TrainingSet_example.py

Here, the first training dataset is included as is, without recalculating any of the energy, force or stress values. For the second training dataset, a calculator is given. As this calculator is different to the one given in the MomentTensorPotentialTraining, the training data will be recalculated. In the third training set the same calculator is given as in the MomentTensorPotentialTraining object. Here, if training data is given for each configuration, the training data will not be re-calculated.

The following example shows how to save the training data from a completed MomentTensorPotentialTraining object in a TrainingSet and read it again to be used in another training.

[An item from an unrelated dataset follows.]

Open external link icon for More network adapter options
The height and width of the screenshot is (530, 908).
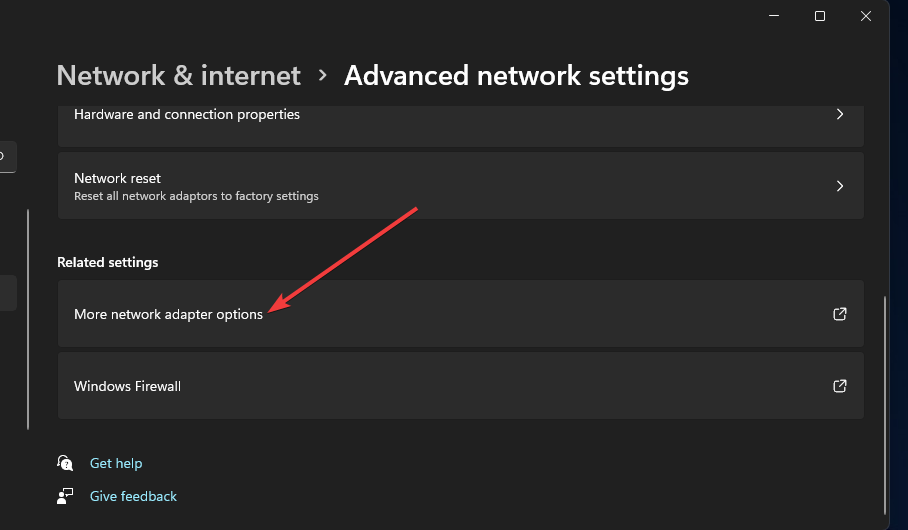840,314
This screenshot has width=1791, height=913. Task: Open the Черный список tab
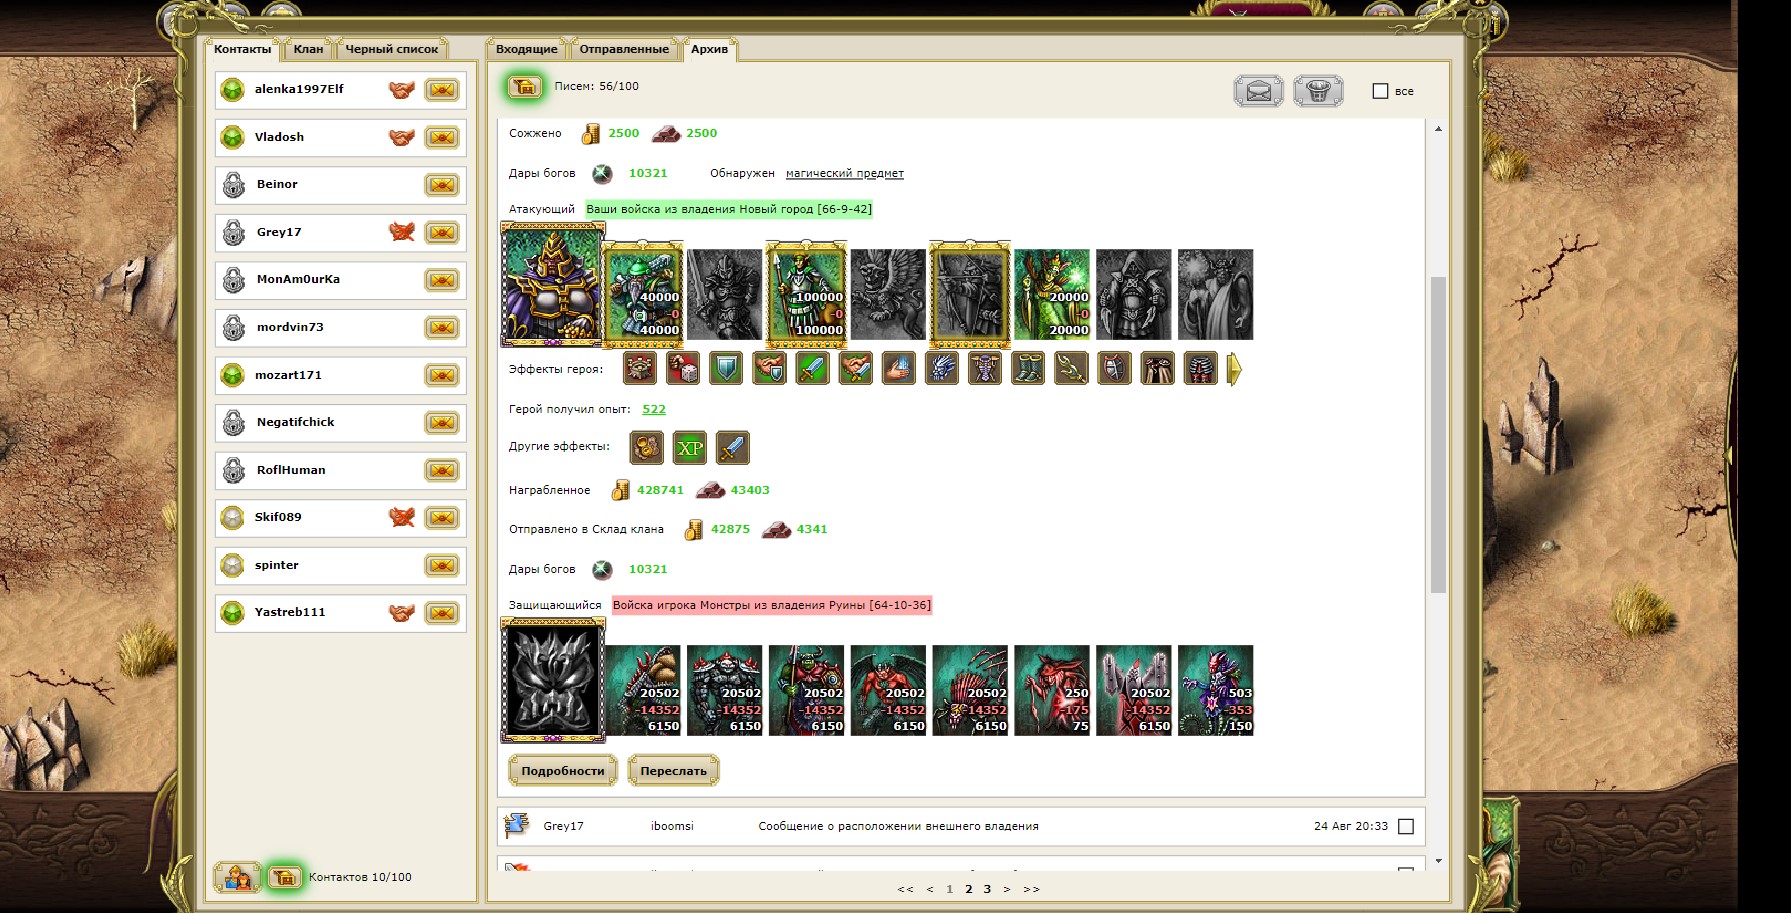(x=392, y=49)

# Run the training calculations using the MomentTensorPotentialTraining
moment_tensor_potential_training = MomentTensorPotentialTraining(
    filename='mtp_study',
    object_id='training',
    training_sets=training_sets,
    calculator=calculator,
    calculate_stress=True,
)
moment_tensor_potential_training.update()

# Pack the completed MomentTensorPotentialTraining object in a TrainingSet and save it.
training_set = TrainingSet(
   moment_tensor_potential_training,
   calculator=calculator,
   recalculate_training_data=False,
)

nlsave('mtp_training_set1.hdf5', training_set)

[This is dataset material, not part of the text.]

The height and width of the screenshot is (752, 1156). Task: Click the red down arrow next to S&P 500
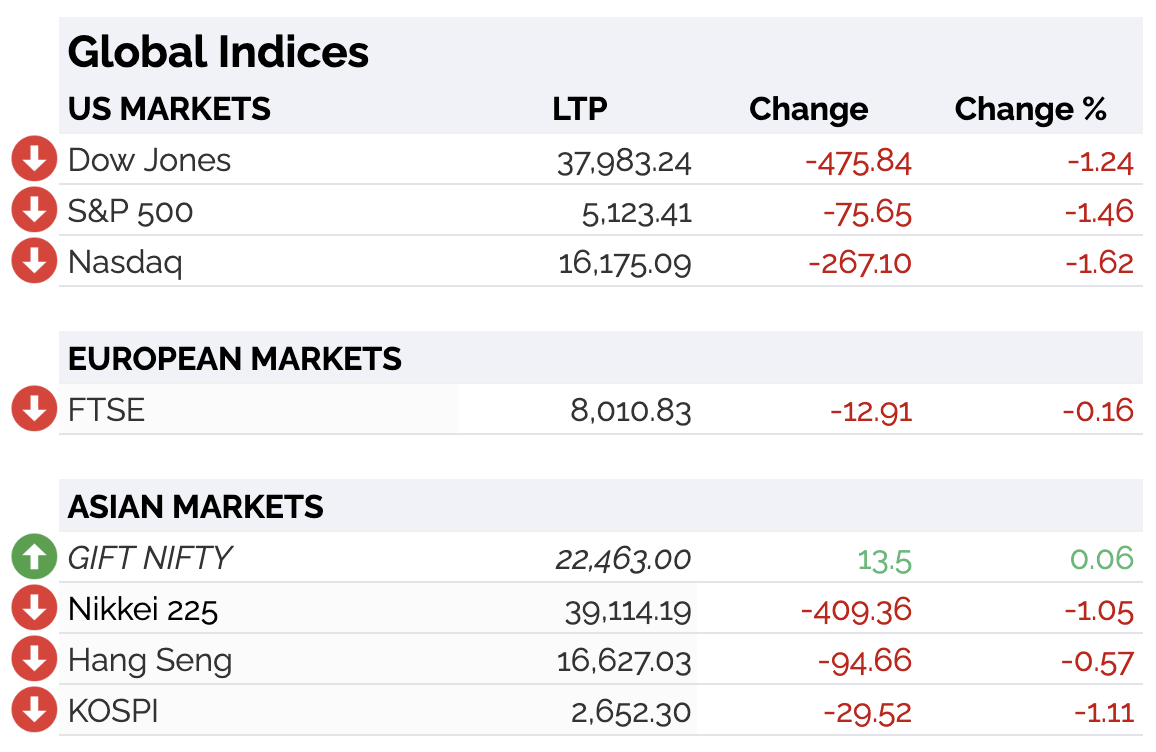[34, 209]
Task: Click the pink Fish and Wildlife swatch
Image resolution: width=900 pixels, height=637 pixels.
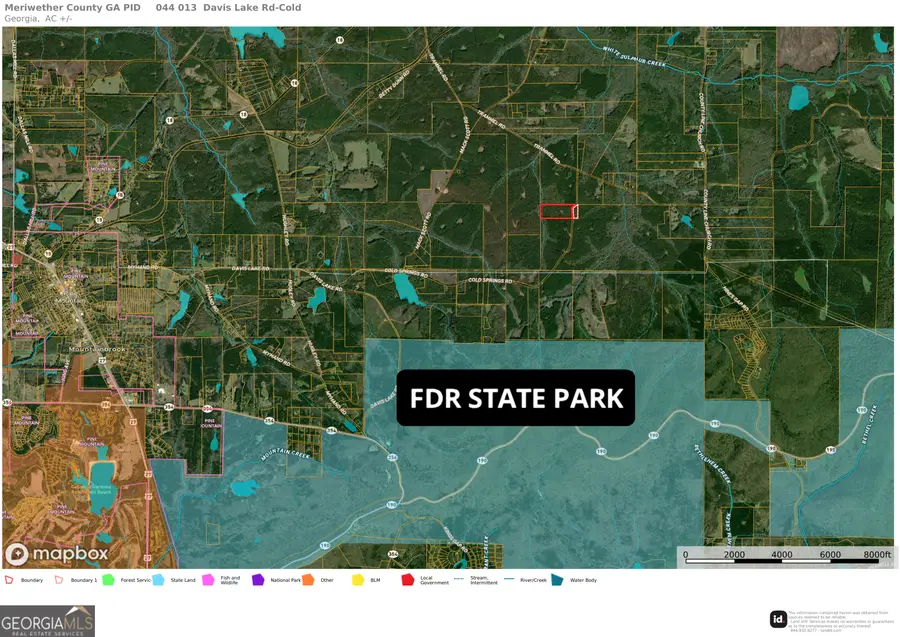Action: coord(209,579)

# Read it again and combine with other training sets from disc to run a new fit.
training_sets = [
   nlread('mtp_training_set1.hdf5', TrainingSet)[0],
   nlread('mtp_training_set2.hdf5', TrainingSet)[0],
   nlread('mtp_training_set3.hdf5', TrainingSet)[0],
]
new_mtp_training = MomentTensorPotentialTraining(
    filename='mtp_study_from_training_sets.hdf5',
    object_id='training',
    training_sets=training_sets,
    calculator=calculator,
    calculate_stress=True,
    fitting_parameters=MomentTensorPotentialFittingParameters(),
    train_test_split=0.95,
)
new_mtp_training.update()
nlprint(new_mtp_training)

Notes

The TrainingSet class can be used to include existing configurations, MD, optimization, ConfigurationDataContainer, or SurfaceProcessSimulation trajectories, as well as pre-calculated MomentTensorPotentialTraining objects in the training data of another MomentTensorPotentialTraining.

This can be useful when combining existing training data from different sources or projects to fit a new Moment Tensor Potential. It can also be used to efficiently re-calculate DFT data for existing un-labelled configurations, i.e. configurations without DFT energy, forces, and stress.

By default training data is re-calculated using the calculator in the MomentTensorPotentialTraining object. To keep the original data in the training set, the argument recalculate_training_data can be set to False. This stops re-calculation of data regardless of calculator settings. In this case if any training data is missing, an error will be raised in the MomentTensorPotentialTraining object. It is also possible to re-calculate data based on the consistency of calculator settings. The argument calculator takes the calculator used to generate the energy, force and stress data. If this calculator is the same as the calculator given in the MomentTensorPotentialTraining object, the original data is kept and not re-calculated. If the calculators differ or there is missing training data then the dataset is re-calculated using the MomentTensorPotentialTraining calculator.

It is generally recommended to save training data as TrainingSet objects, which can easily be read and combined with other TrainingSet objects in a list or Table to be re-used in other training scenarios (as shown in the example above).